Lotta allo spaccio, beccati con il crack in casa: due arresti
L'operazione degli agenti della Squadra Mobile: denunciato anche un 44enne
CASERTA - La Polizia di Stato di Caserta, nel corso dell’ultima settimana, ha tratto in arresto due cittadini italiani, entrambi con precedenti specifici in materia di stupefacenti, ritenuti responsabili del reato di spaccio di sostanze stupefacenti, e ha denunciato in stato di libertà una terza persona.
L’attività si inserisce nell’ambito di una più ampia azione di prevenzione e contrasto al fenomeno dello spaccio nel capoluogo, condotta dalla Squadra Mobile della Questura.
Le dosi in casa
Nel dettaglio, a seguito di mirati servizi investigativi, gli agenti hanno individuato un uomo di 43 anni che aveva avviato una fiorente attività di spaccio.
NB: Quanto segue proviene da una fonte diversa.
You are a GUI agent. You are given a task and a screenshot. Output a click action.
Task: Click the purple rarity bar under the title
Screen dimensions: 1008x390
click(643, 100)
Nella giornata di venerdì scorso, nel corso di una perquisizione domiciliare effettuata nel rione Vanvitelli, sono stati rinvenuti circa 30 grammi di crack, suddivisi in 68 dosi termosaldate. L’uomo è stato pertanto arrestato.
In una seconda operazione, eseguita nella giornata di ieri, i poliziotti hanno individuato un 49enne casertano dedito stabilmente allo spaccio. Anche in questo caso, la perquisizione domiciliare ha consentito di sequestrare 335 grammi di crack, già suddivisi in dosi da 20 grammi ciascuna. Il soggetto è stato tratto in arresto.
Denunciato anche un 44enne
Nel medesimo contesto operativo, è stato inoltre denunciato in stato di libertà un 44enne casertano, trovato in possesso di 22 grammi di crack.